IRA FLATOW, HOST:
This is SCIENCE FRIDAY; I'm Ira Flatow. We've all been there, sitting at the computer late at night, clicking on those websites that offer medical opinions, trying to convince ourselves that our headache must be caused by a brain tumor, right? Yeah, that dry skin you've had for the last couple of months, of course it's due to a thyroid disorder because that's what you're finding out on the Web. Recognize yourself?
You may be a cyberchondriac, convinced by advice and opinions you get online that your benign symptoms are really a cause for finishing up your last will and testament. And while the Web may sometimes mislead you into thinking you have a rare, unpronounceable disease, what's really more interesting to me is all those search queries can actually be helpful to doctors and drug companies, giving them clues about the side effects of drugs, for example.
Or when two drugs have a bad interaction with each other, something that may have slipped by researchers in the clinical trials - your searching can help scientists and doctors diagnose the spread and causes of disease.
My next guest is combining through those search results to do just that. Let me introduce him now. Eric Horvitz is a distinguished scientist at Microsoft Research, co-director of the Microsoft Research Lab in Redmond, Washington. Welcome back to SCIENCE FRIDAY, Dr. Horvitz.
ERIC HORVITZ: Hi, Ira, it's good to be back again.
FLATOW: Thank you. Tell me about - this new study that you did, you looked through the search results of Web users to find drug interactions.
HORVITZ: Yeah, so in general - well, a Pew study showed a few years ago that two-thirds of folks working with the Web are interested in health care. They're looking for health care information, they're doing self-diagnosis. We thought this would be a really interesting place to look for new kinds of medical knowledge to help the more traditional approaches to monitoring, for example, adverse side effects of drugs and drug interactions, post-marketing phase.
And this is typically a very complicated thing to study. So it's a collaborative work with close friends at Stanford. I'm working very closely with Ryen White, who's a fabulous collaborator at Microsoft Research. We looked at six million Web searchers and actually looked at - we're basically considering large-scale statistics with automated tools that are looking at queries made by people who consented to share their search activities with Microsoft for R&D purposes.
And we looked at 82 million queries, people querying on drugs and symptoms and so on, and we recognized an interaction between two drugs in the top 100 for U.S. - for the United States population. Paroxetine, which is a common antidepressant, and Pravastatin, known as Pravachol, a popular cholesterol-lowering drug, and found signs that these two drugs, when they interact, when they're both taken by the same person, in this case searched on by the same person, can cause a rise in blood sugar. Now - or hyperglycemia. Now to say...
FLATOW: And that was not known by the drug companies or published by the drug companies, let me put it that way.
HORVITZ: Well, here's the background, and let me frame this story a bit.
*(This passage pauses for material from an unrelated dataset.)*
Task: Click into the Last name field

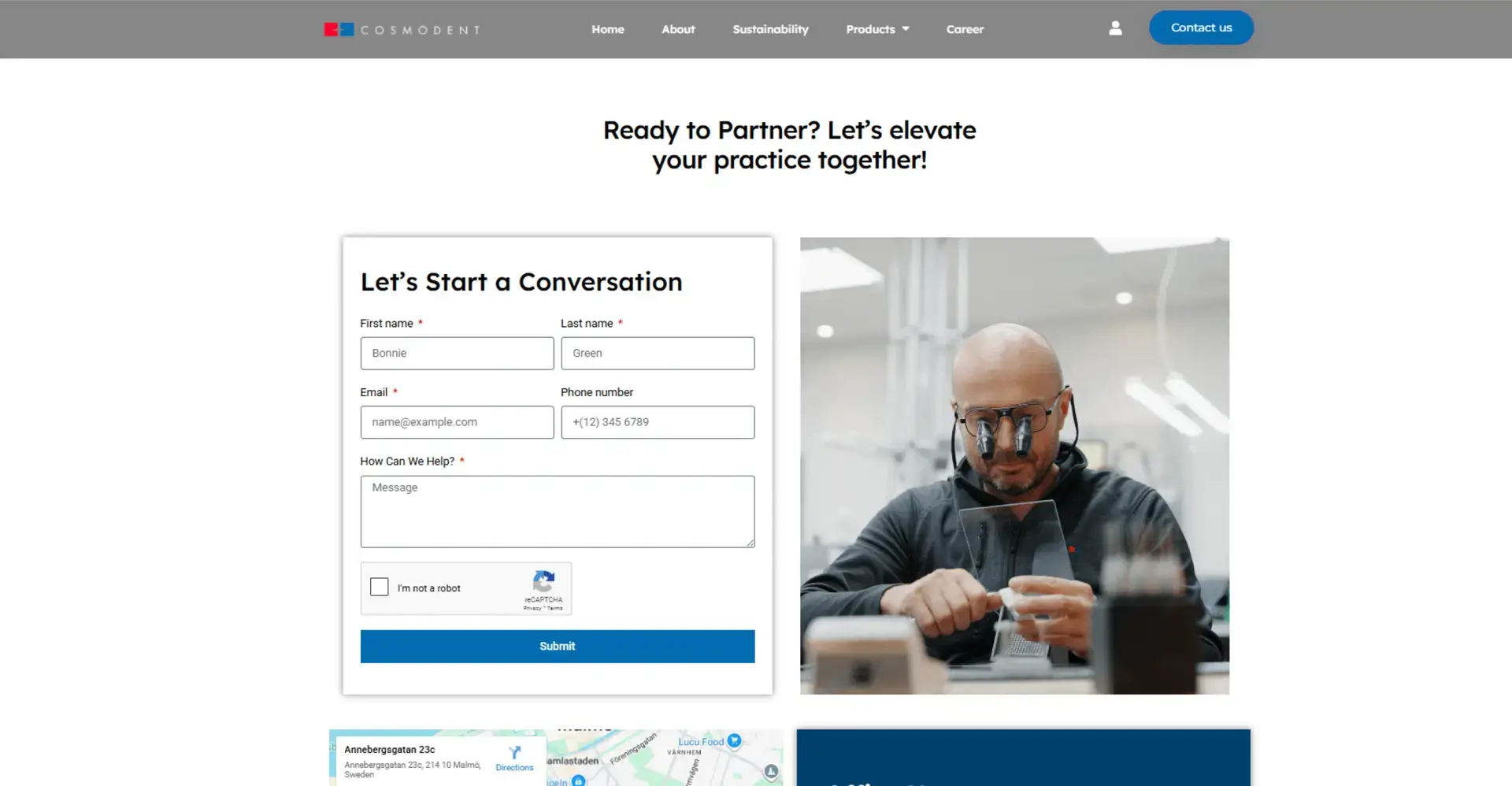Action: 658,354
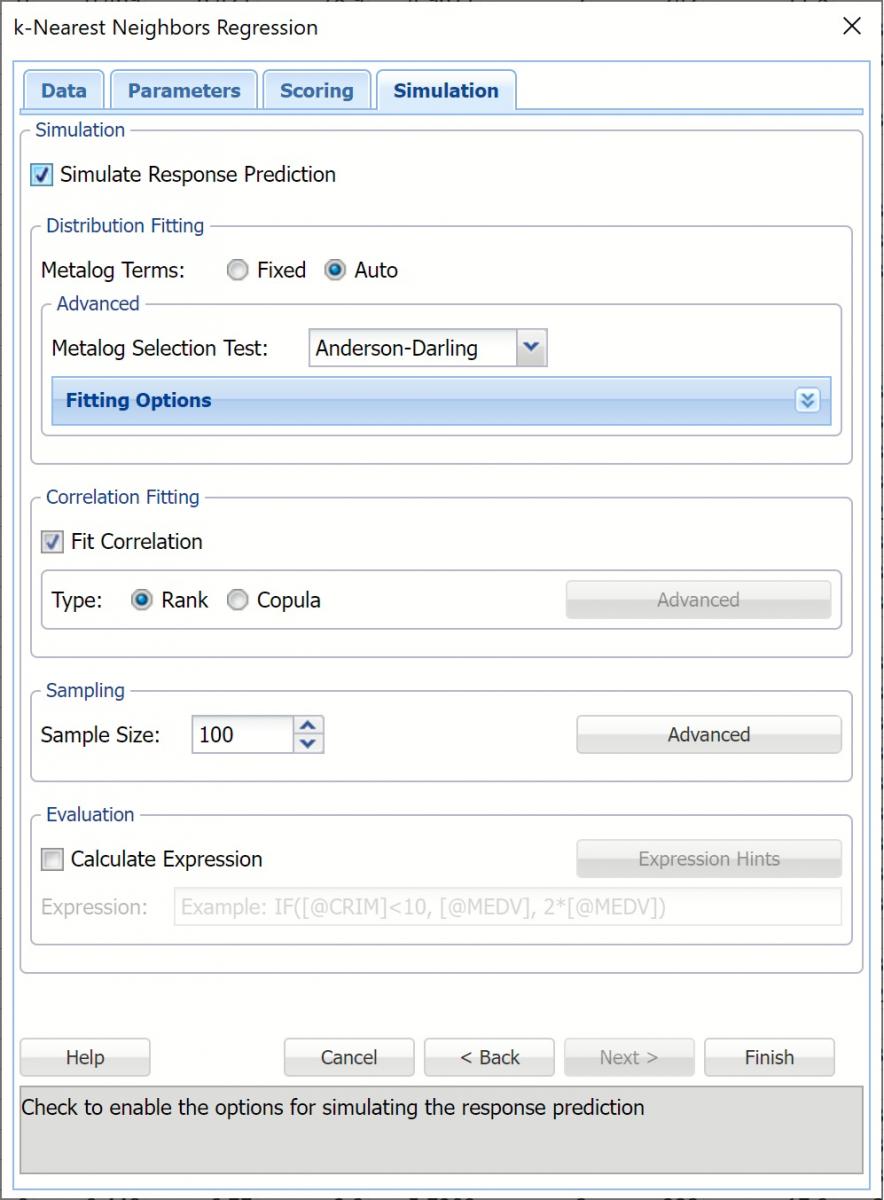Go to the Scoring tab
884x1200 pixels.
[316, 91]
So a team at Stanford had - going through an FDA database called AERS, A-E-R-S, the Adverse Event Reporting System, which is used by the FDA to collect and track side effects and interactions among drugs in the post-marketing phase - the team had recognized through statistical analysis previously unknown effects of those two drugs, Pravastatin and Pravachol - excuse me, Paroxetine and Pravastatin interacting to cause hyperglycemia, and they actually confirmed their finding statistically - this is a very intensive analysis - with electronic health records at three different medical sites and then working with actually even a mouse model.
And this was published, this work was published in 2011. We said let's go back, working with our Stanford colleagues, let's go back to 2010, before this was published, before this was known, and look at 12 months of logs, search logs of these people who consented to share their logs and see if we can actually build a tool that would automatically recognize this side effect of these two drugs when they're both searched on, are linked to people who also search on terms you would search on if you were experiencing a variety of symptoms of hyperglycemia.
And we found a significant bump compared to any - to people who were searching on one of the drugs.
FLATOW: 1-800-989-8255 is our number. So what you're saying in a larger scheme is that when people go online and search for things, you can use what they're searching for, by the logs that they leave behind in all those millions of searches, and you can find out stuff about the actions of drugs that we may not know of by...
HORVITZ: Exactly, and this is pretty exciting in a number of ways. Number one, obviously these are noisy signals. Not everybody searching on Paxil or Pravastatin are taking those drugs. But quite a few people who take them likely do search, sooner or later, especially when they might have side effects.
And on the large scale, large-scale statistics, which we find signal in the noise, you might call it, and not just that but the large-scale statistics is what we're interested in, and this actually is also great for protecting the privacy of any particular person.
FLATOW: Let's talk about how you could expand this. How could you expand this out into other health care?
HORVITZ: Well, this is a very good question, Ira, and we're very excited about a number of directions here. So for example, if you just take the same line of reasoning, you can imagine looking at medical devices post-marketing, and picking up clues or evidence that there is something going amiss for users. You know, does that CPAP machine cause tinnitus, for example?
This is really a nice way to look at drug interactions, new drug side effects, potentially, people are complaining about the rise of illness, interactions between illnesses. Do people who have - who search on sleep apnea a bunch - later search on heart disease and high blood pressure, for example?
So you can imagine a whole number of directions here where we make the large-scale Web, which is a place where human being do lots of things these days, a central network for health care.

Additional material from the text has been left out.